The election of Venezuelan Fr Arturo Sosa Abascal as the new superior general of the Jesuits presents the order with both an opportunity and a threat
Historically, the Jesuits have been the Church’s “marine corps”. Think of The Mission, Roland Joffé’s Oscar-winning film drawn from the order’s audacious initiative in Latin America, featuring rugged and bearded missionaries risking their lives to win over indigenous communities to Christianity. But at the heart of the Society of Jesus’ charism there has always been a fiercely guarded independence, and today this independence may be under threat. Not only is the current occupant of the Chair of St Peter a Jesuit, but the new leader of the Jesuits is a fellow South American, the Venezuelan Fr Arturo Sosa Abascal, who was elected last Friday.
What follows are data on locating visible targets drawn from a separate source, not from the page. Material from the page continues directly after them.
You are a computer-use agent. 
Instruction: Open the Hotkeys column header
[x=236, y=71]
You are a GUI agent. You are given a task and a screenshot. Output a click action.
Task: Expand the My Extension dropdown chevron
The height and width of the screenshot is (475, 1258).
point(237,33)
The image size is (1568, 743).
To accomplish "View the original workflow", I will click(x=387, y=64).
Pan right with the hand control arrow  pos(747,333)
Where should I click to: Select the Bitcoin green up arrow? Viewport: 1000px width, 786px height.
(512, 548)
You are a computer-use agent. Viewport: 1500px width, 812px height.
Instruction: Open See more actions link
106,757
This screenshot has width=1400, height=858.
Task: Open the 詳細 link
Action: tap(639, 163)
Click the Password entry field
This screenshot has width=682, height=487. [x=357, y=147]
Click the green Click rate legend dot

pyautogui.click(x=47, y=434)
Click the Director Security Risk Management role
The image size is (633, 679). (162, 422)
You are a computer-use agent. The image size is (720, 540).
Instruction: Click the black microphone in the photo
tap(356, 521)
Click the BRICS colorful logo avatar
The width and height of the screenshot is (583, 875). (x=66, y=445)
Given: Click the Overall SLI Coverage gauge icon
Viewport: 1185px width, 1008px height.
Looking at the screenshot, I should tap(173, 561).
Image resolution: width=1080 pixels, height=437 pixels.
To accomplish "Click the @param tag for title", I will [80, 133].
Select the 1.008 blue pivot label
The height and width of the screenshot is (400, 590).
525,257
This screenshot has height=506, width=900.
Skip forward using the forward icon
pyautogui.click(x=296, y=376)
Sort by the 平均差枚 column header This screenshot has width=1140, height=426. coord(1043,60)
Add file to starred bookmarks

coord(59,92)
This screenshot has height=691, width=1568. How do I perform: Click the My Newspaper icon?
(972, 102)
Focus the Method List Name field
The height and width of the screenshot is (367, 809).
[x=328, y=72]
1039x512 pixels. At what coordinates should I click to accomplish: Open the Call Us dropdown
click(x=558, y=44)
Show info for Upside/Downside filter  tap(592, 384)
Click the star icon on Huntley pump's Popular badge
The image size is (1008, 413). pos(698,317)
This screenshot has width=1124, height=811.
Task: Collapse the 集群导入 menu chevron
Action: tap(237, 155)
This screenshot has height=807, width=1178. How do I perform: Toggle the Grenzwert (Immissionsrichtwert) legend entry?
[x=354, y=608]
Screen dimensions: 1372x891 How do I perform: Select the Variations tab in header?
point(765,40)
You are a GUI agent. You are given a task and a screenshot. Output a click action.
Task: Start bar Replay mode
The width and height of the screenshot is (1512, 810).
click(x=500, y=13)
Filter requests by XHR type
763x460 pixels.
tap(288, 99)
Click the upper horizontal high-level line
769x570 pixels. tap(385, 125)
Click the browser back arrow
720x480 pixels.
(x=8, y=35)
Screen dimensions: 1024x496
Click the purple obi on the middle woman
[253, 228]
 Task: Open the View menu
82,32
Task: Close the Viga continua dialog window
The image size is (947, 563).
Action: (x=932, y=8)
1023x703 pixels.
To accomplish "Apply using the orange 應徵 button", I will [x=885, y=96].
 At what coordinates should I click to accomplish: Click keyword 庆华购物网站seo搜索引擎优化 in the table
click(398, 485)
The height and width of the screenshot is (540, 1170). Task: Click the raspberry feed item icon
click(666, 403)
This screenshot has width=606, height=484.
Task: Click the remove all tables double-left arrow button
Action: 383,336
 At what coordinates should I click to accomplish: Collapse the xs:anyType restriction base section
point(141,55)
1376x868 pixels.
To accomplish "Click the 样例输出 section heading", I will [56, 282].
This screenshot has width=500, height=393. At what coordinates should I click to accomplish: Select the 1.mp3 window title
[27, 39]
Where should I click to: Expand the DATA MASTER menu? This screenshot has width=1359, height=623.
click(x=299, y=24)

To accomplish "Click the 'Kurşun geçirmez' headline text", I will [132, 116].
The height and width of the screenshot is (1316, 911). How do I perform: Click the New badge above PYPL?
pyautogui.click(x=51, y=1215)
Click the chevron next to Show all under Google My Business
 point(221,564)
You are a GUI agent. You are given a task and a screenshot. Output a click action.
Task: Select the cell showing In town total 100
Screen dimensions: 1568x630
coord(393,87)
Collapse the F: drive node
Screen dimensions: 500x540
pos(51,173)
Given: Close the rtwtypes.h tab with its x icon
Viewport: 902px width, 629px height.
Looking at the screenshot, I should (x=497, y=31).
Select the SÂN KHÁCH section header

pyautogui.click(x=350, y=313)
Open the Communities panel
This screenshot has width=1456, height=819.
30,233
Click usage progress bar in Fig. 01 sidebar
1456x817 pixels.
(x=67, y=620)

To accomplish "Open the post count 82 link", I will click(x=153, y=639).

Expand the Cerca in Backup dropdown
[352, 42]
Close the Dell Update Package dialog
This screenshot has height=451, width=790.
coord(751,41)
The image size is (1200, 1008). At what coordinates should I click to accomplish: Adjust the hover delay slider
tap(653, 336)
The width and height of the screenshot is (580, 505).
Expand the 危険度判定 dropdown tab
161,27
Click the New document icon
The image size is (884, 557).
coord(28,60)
This is unchartered territory for the Catholic Church.
To understand the long history of tension between Rome and the Jesuits you have to go back to the stories of people such as Matteo Ricci, the missionary to China at the turn of the seventeenth century who became such an expert in the country’s culture and history that he was able to present Christian teaching using traditional Chinese concepts with remarkable success. This integration of the gospel into local cultures is a characteristic of the Jesuits – and was a feature of their work in Latin America – but it has worried some in the Vatican, who have accused the order of syncretism, or compromising the distinctiveness of Catholic teaching.